- Dataset entries -
-=-=-

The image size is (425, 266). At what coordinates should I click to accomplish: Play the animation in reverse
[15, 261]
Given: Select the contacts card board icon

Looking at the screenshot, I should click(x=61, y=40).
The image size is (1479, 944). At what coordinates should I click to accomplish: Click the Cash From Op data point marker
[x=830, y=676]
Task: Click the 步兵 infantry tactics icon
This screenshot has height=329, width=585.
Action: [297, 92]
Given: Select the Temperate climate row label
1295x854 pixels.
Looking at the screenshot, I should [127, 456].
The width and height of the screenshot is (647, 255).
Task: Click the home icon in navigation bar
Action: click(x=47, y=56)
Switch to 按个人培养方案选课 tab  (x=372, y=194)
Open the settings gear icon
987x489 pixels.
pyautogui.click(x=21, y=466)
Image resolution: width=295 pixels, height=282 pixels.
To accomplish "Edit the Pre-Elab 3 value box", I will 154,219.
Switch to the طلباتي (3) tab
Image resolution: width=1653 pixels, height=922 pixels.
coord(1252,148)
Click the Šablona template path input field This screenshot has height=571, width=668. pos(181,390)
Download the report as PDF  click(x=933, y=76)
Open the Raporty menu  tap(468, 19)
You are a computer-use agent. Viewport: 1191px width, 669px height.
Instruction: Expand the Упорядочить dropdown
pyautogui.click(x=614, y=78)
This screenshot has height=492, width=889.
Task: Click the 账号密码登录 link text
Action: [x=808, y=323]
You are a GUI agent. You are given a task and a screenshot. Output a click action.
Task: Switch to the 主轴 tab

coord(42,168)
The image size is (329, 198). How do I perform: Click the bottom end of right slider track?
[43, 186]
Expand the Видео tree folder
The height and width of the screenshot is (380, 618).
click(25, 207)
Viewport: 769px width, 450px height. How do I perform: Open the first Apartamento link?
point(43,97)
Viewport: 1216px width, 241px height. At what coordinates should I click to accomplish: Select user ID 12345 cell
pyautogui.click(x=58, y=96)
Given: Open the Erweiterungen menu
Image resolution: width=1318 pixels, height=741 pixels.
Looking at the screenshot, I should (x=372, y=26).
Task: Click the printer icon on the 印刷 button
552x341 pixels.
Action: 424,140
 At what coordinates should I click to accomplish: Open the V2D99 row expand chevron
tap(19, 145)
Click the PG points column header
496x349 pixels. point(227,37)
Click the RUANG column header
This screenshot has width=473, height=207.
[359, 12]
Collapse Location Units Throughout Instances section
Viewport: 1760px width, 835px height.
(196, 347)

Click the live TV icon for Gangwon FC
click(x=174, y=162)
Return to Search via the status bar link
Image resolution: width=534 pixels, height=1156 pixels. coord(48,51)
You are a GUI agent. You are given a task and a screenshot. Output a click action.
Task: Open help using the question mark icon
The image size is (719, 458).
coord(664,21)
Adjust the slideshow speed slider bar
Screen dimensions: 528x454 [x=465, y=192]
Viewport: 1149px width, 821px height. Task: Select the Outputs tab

-=-=-

- What to do -
Whenever "menu" occurs in a line above, copy that line.

- Task answer -
Open the Raporty menu  tap(468, 19)
Given: Open the Erweiterungen menu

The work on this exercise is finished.